Oklahoma's monopoly education system gets more money

Like cicadas emerging from their shells, they come out every spring — a delegation from Oklahoma’s monopoly education system warning us with dire looks that we absolutely must “invest” more millions in our schools. To achieve exactly what they never quite make clear, but this year as in past years there’s a number attached. For 2013, it’s $117 million. They didn’t quite get what they wanted this year, but state Superintendent Janet Barresi did announce on Thursday that preK-12 education would receive $91 million in new funds for the next fiscal year.


But a quick glance at the chart above, as well as a look at Oklahoma school data from the most recent year, 2011, suggests this is not going to be money well spent.
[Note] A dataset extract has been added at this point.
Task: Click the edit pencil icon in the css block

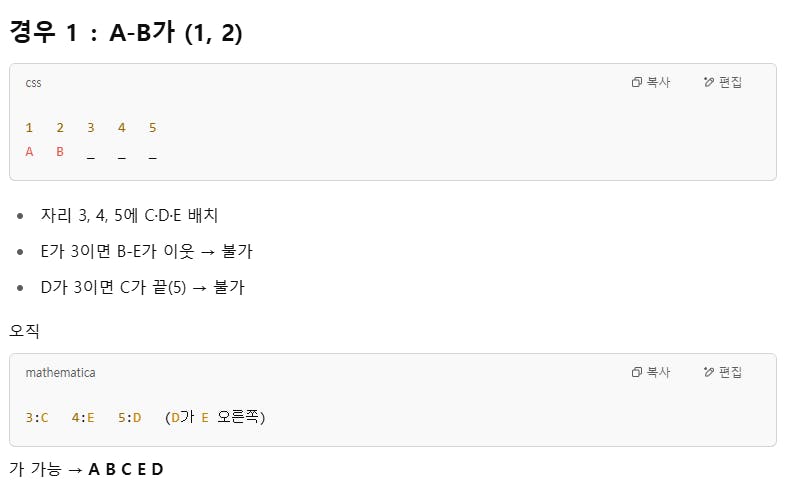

  • Since 1990, when House Bill 1017 was passed to “save” Oklahoma schools from a legacy of supposed underfunding, state appropriations for common education have risen from about $880 million in that year to $2.6 billion today. In effect, we have tripled state school spending in just over two decades, by far the largest such increase for any function of government in state history.
  • In those same years school enrollment did increase — by about 10 percent.
  • So, with that massive increase in inputs (your dollars), we ought to see at least some increase in outputs, measurable in this case by improved test scores. Not so. The ACT average in Oklahoma was about a half a point below the national average in 1990. It’s about a half a point below the national average today.
  • What has increased is the roster of administrators. We had 3,433 school administrators in 2011, earning an average of $74,858, or about one administrator for every 12 teachers. That's an increase of 435 administrators over the 2,998 employed in 1999 — even though the total number of school districts has declined. None of this comes as a surprise to anyone who is familiar with economist Ben Scafidi’s work on Oklahoma’s school staffing surge.
  • We also have 527 school districts, each with a superintendent and district staff, 294 of them with less than 500 students. The simple economies-of-scale rule should warn us that we’re spending a lot of money that never gets near a classroom.
  • That turns out to be true. In 2011, the total share of school dollars from all sources that was spent on instruction was 55.2 percent. That was down from 58.6 percent in 1995. And as you might also expect, the share of administrative overhead in those 294 small districts is about twice what it is in the larger ones.
  • So when we give another $91 million to the government’s monopoly system, past performance tells us that maybe $50 million of it will ever see the inside of a classroom, while the rest will be spent in the front office. A private business that spent just over half of its assets on things like products and customer service would be called grossly inefficient. What would you call Oklahoma public education?

Taxpayer dollars are precious, scarce resources that have many alternative uses. Giving more of those dollars to a failed government monopoly does a disservice to taxpayers.